In the computer vision field, self-supervised representation learning has been a challenging problem for a long time. Self-supervised representation learning aims to learn transferrable representation from unlabeled data. The recent Masked AutoEncoder (MAE) approach presents an asymmetric encoder-decoder framework where the encoder focuses on visible patches, and the encoder’s output is passed into a lightweight decoder along with masked tokens. This work proposes bootstrapped masked autoencoders (BootMAE) for vision BERT pretraining. This approach has two core designs: momentum encoder and target-aware decoder. There are four primary modules of this research. 1) To record structure knowledge, an encoder is designed. 2) a regressor that utilizes the encoder’s structure knowledge and low-level context information to do pixel-level regression. 3) a predictor for latent representation prediction that uses the encoder’s structure knowledge and high-level context details. 4) Both regressor and predictor decoders have feature injection modules that help in adding their respective targets’ details. Figure 1. showcases the architecture of BootMAE along with the encoder network, the pixel regressor decoder network, the feature predictor decoder network, and feature injection modules.
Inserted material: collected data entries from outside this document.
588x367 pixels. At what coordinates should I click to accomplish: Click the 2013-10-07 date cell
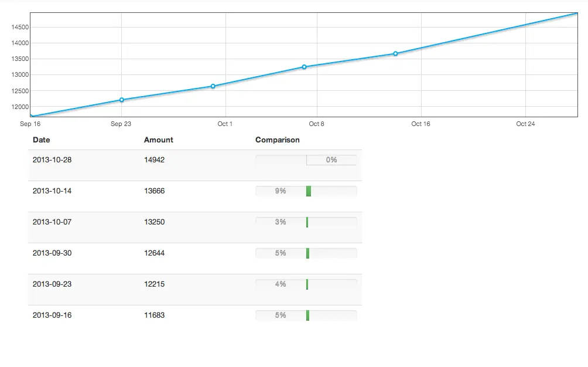[x=52, y=222]
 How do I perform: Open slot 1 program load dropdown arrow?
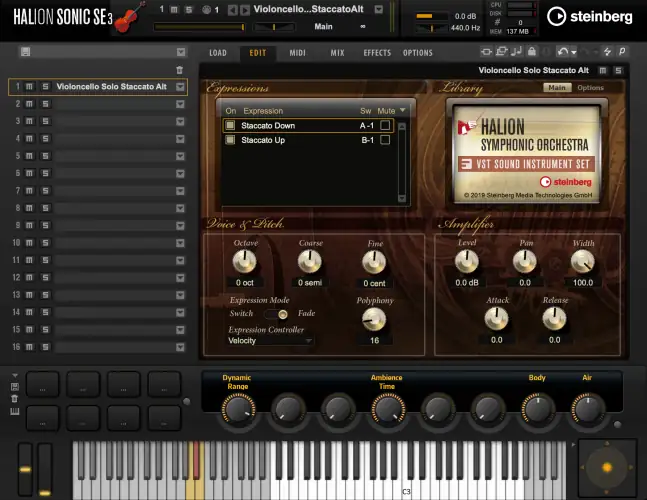point(180,87)
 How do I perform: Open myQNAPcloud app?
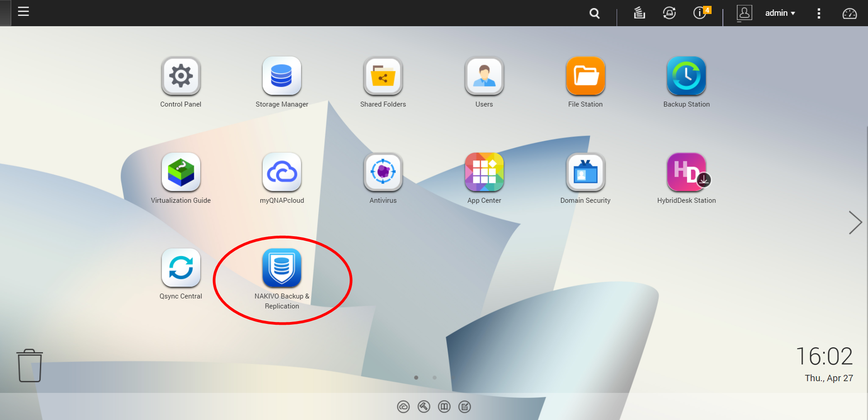click(282, 173)
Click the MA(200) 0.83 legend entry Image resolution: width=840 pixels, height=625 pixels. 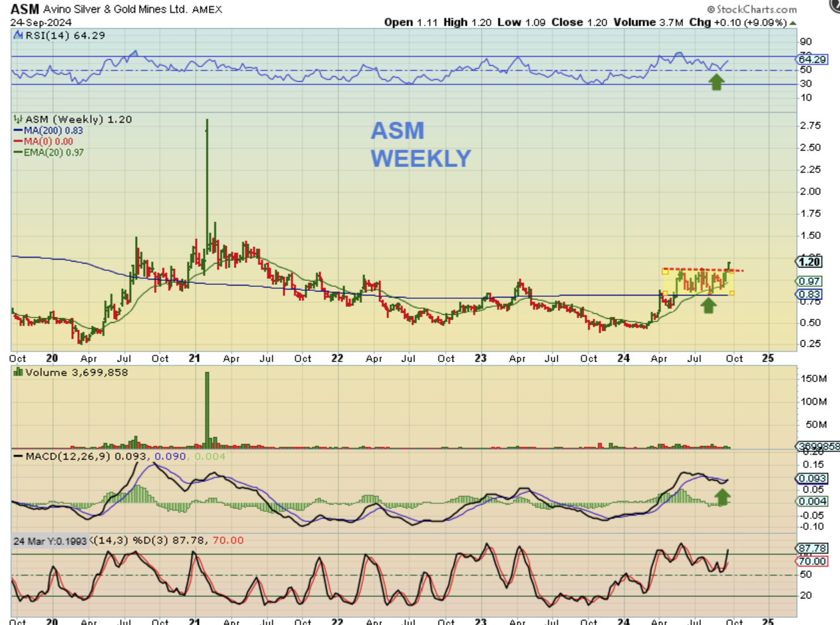44,130
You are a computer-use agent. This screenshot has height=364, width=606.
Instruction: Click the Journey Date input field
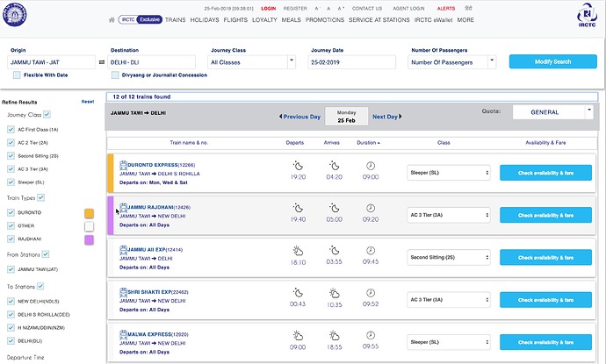356,62
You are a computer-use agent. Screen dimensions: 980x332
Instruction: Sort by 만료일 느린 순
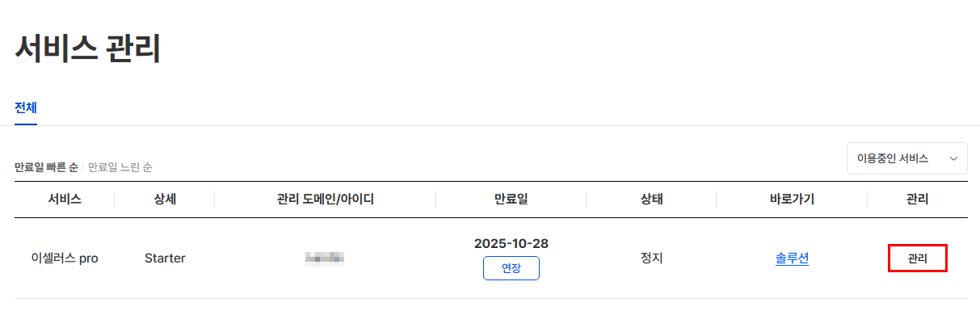point(120,167)
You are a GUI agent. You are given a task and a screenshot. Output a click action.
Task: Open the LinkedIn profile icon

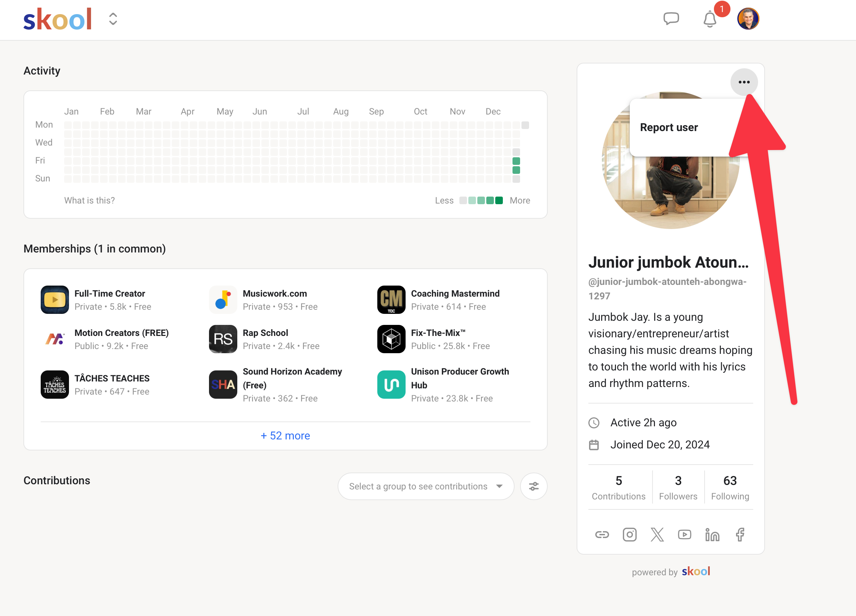click(712, 534)
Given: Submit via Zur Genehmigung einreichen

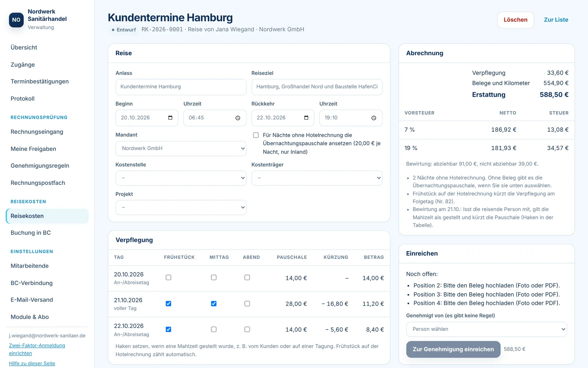Looking at the screenshot, I should click(453, 349).
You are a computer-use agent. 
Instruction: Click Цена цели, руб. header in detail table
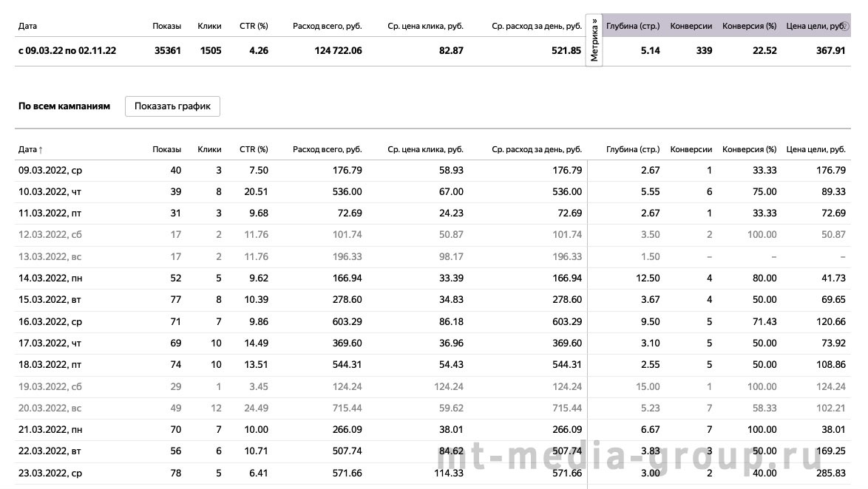816,149
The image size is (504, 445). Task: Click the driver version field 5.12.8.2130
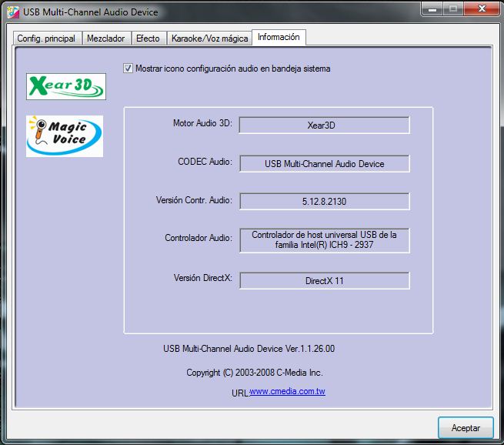pyautogui.click(x=324, y=201)
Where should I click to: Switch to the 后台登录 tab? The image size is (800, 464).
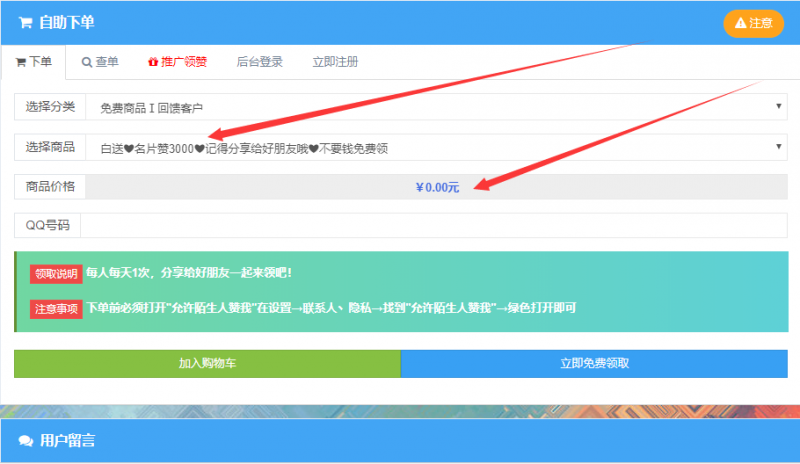pos(259,62)
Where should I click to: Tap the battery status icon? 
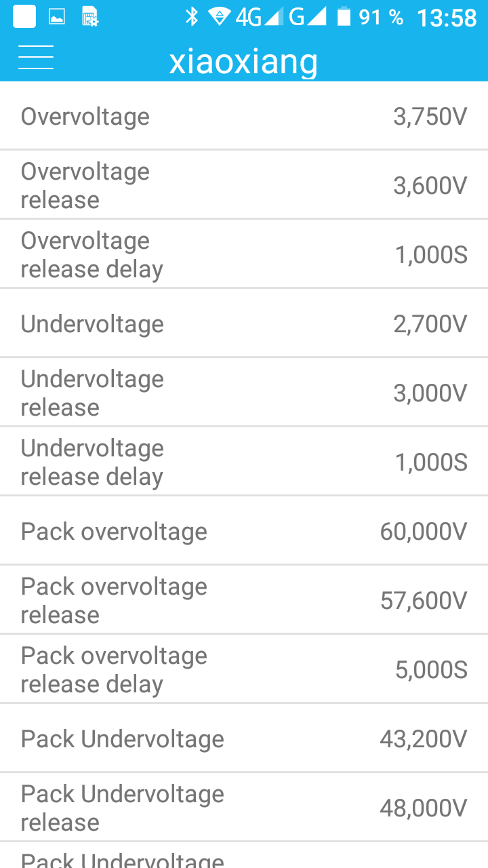344,17

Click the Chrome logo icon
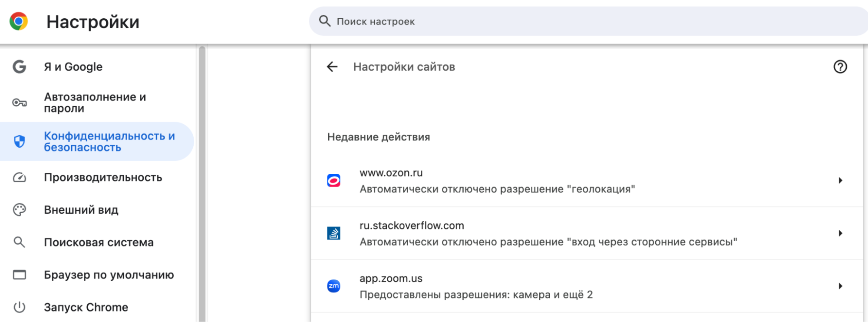[x=19, y=21]
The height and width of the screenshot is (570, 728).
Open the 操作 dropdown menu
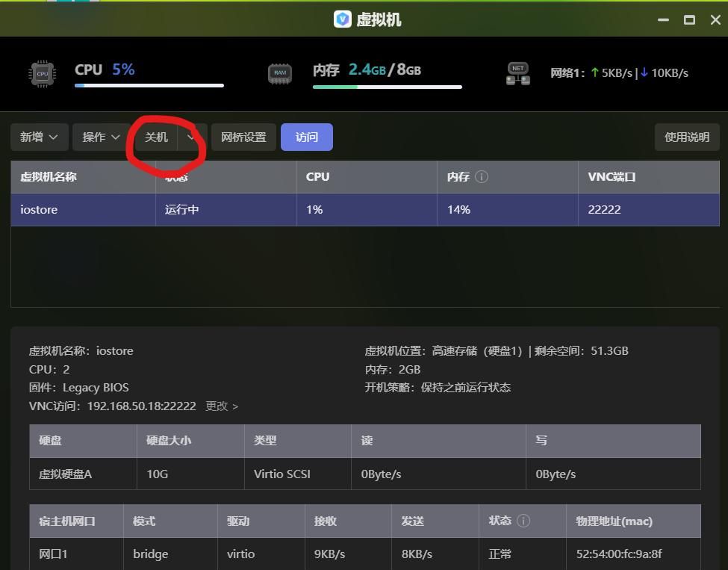click(x=99, y=137)
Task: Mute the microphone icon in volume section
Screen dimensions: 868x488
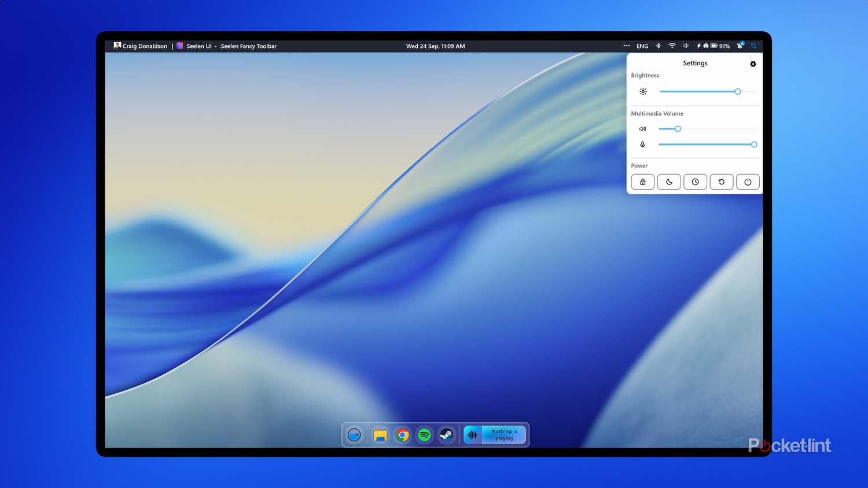Action: [x=642, y=145]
In this research, based on the MAE approach, the encoder only manages the visible patches and produces the latent representation for efficient training. The proposed feature injection module delivers context information directly into each decoder layer. It provides the shallow layer of the encoder’s features to the regressor decoder and the deep layer’s features to the predictor decoder. The employed pixel-level regression module not only assists in keeping the model from collapsing but also directs the model to grasp reasoning regarding low-level textures.
This research utilizes two vision transformer blocks and a fully connected layer to create a lightweight architecture for the regressor that can forecast missing pixels. This research uses the predictor to predict the masked patches’ feature representation. Additionally, it uses the output of the regressor’s normalized pixels as the ground truth reconstruction target for MAE.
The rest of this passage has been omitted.